No dominamos nuestros actos motores con plenitud (aunque estos comiencen porque queramos y así lo decidamos): quien aprende a montar en bicicleta no es consciente del conocimiento que le habilita para semejante destreza, y sin embargo es capaz pensar y componer ideas que durante el ejercicio práctico del pedaleo pueden incluso permitirle percatarse de algunos de los presupuestos psicomotores que le facilitan el equilibrio y el control de sus actos más superficiales y evidentes. Esto no implica que sea este el tipo que conocimiento que hace posible la práctica de la destreza que representa montar en bicicleta, porque siempre será mucho más extenso, complejo y profundo el conocimiento tácito que interviene de manera inconsciente en nuestros actos y reflejos, que aquel que reluce en nuestra consciencia o nos resulte relativamente sencillo rescatar de la semiinconsciencia. La explicación se nos hace mucho más amplia y evidente si pensamos en el conocimiento lingüístico, la comprensión oral y escrita o el propio habla.

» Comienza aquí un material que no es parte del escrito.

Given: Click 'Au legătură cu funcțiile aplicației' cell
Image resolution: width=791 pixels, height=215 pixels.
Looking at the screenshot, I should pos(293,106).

Todas estas ideas tienen importantes implicaciones en varios aspectos del estudio superficial de la formación de los órdenes sociales, las reglas de mera conducta y la acción racional del individuo. Afecta a la teoría de juegos y su capacidad explicativa de la obediencia de las normas y la eficiencia de los sistemas morales y jurídicos (de reglas), como también a las pretensiones constructivistas (socialista-estatista) o deconstructivistas (anarquista), comprensibles igualmente bajo el análisis de lo que en su momento quise denominar bajo el término de “contractualismo individualista”, siempre en contraposición con el contractualismo típico, social o colectivista.
José Carlos Herrán Alonso es autor del reciente libro El Orden Jurídico de la Libertad (Unión Editorial, 2010).